CIWV-FM
- Vancouver, British Columbia; Canada;
- Broadcast area: Greater Vancouver
- Frequency: 98.3 MHz (HD Radio)
- Branding: Wave 98.3

Programming
- Format: Smooth adult contemporary

Ownership
- Owner: Durham Radio

History
- First air date: October 15, 2015
- Former call signs: CIRH-FM (2015–2022)
- Call sign meaning: WV for "Wave"

Technical information
- Class: A
- ERP: 1,700 watts
- HAAT: 87.5 metres (287 ft)

Links
- Webcast: Listen Live
- Website: wave983.fm

= CIWV-FM =

Radio station in Vancouver

CIWV-FM (98.3 MHz Wave 98.3) is a commercial FM radio station in Vancouver, British Columbia. It airs a smooth adult contemporary radio format and is owned by Durham Radio. The station's playlist combines rhythmic adult contemporary and smooth jazz vocals. The syndicated Dave Koz Radio Show is heard on Saturday evenings and Sunday mornings. The studios are on West Georgia Street in Downtown Vancouver.

CIWV-FM is a Class A FM station. It has an effective radiated power of 1,700 watts.

==History==
===CIRH-FM===
The idea for the station came in 2012. Don Shafer, his partner Yvonne and a few friends were discussing what they would do if they owned a radio station and wrote the ideas on the back of a napkin. The idea was to create a radio station that was local and inclusive, influenced by public radio.

CIRH was licensed on August 6, 2014 by the CRTC which described the station format as "niche spoken word" targeting adults aged 25 to 64 in Vancouver. It was one of only two licenses granted in 2014, with the CRTC turning down nine others.
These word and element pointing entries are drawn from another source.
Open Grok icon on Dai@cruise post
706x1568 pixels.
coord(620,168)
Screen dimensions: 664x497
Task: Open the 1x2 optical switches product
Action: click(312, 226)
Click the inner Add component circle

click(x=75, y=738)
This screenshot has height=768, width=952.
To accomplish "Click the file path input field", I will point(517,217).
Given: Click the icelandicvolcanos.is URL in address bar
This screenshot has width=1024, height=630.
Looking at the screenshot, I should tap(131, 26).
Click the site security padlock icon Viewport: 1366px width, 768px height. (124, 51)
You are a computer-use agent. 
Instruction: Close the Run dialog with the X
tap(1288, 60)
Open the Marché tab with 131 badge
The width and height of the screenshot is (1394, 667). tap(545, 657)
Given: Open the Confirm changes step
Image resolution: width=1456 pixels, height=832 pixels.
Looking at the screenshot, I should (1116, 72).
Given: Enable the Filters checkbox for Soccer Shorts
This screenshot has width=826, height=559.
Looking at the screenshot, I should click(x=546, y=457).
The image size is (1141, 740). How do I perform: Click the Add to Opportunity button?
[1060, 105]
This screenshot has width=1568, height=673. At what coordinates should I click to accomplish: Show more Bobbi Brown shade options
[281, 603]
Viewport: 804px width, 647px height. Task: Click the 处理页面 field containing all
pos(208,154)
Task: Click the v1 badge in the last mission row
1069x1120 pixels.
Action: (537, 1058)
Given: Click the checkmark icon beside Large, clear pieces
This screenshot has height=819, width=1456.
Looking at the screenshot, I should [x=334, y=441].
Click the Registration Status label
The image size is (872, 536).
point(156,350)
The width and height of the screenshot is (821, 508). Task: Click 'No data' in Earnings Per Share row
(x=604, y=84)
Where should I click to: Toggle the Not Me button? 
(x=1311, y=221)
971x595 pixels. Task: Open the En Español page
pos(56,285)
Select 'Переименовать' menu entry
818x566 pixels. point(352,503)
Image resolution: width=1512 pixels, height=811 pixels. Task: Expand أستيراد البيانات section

Control of the station is exercised by Pushor Family Holding Corp., Okanagan Valley Business Consulting Ltd., Daudrich 2007 Family Trust and Craig and Candace Cameron, Don Shafer and Yvonne Evans, collectively Roundhouse Radio. The station broadcasts on FM 98.3, a low-power station covering the city of Vancouver.

The building for studios and offices is located in Railtown, a neighbourhood within Vancouver on the Downtown Eastside. This location was chosen due to the station having street access. Roundhouse Radio began broadcasting on October 15, 2015.

Logo as Roundhouse Radio

In April 2018, the station's board of directors announced that due to financial considerations, the station would shut down at the end of the month unless a last-minute financial arrangement could be made to save it.

At the end of April it was reported that the station had found a prospective buyer and that the board intended to keep the station on the air until the prospective sale was concluded. The station shut down on May 6, 2018, pending approval by the CRTC of the station's sale and transfer of its broadcast license.

===CIWV-FM===
An attempted sale of the station to South Fraser Broadcasting fell through. In July 2021, the CRTC approved a sale of the station to Ontario-based Durham Radio, which planned to flip the station to a mix of rhythmic adult contemporary and jazz music patterned after its internet radio station Wave.FM, a continuation of the format previously used by its Hamilton station CHKX-FM before flipping to country music in 2011. The CRTC granted a request for CIRH to be re-licensed as a specialty music station, relieving it of its obligations to broadcast spoken word programming. The acquisition marked Durham Radio's first station outside of Ontario.

On July 12, 2022, Durham Radio announced that the station would relaunch as smooth adult contemporary Wave 98.3 on July 18, 2022, with the new call letters CIWV-FM. The station planned to feature a mixture of smooth jazz, R&B, and adult contemporary hits.

===Past Programming===
CIRH as Roundhouse Radio used to broadcast 20 percent music with the remaining 80 percent on talk. Its programming included news, weather, sports, local event promotion, public affairs, documentaries, radio plays and dramas, slam poetry, programs of public debate such as talk shows. In addition to broadcasting in FM, the station streamed live from its website where archived content could also be downloaded.

CIRH programming had an evening show hosted by Kirk LaPointe, former CBC ombudsman and former mayoral candidate. Other programs included IMPACT with Don Shafer, focusing on community and non-profit organizations, middays with Jody Vance, Live from Railtown with Cory Price, a weekly blues music show hosted by Jim Byrnes, a daily afternoon drive magazine series hosted by Janice Ungaro and Cory Ashworth, a food and wine show hosted by Terry David Mulligan, an afternoon show hosted by Jana Lynne White, and weekday mornings with Gene Valitis.

The station's news and content director was Krystle Landert after the 2016 departure of Marcella Bernardo for CKWX. The station's former director of programming, Tracey Friesen, was eventually ousted and replaced by founder and CEO, Don Shafer.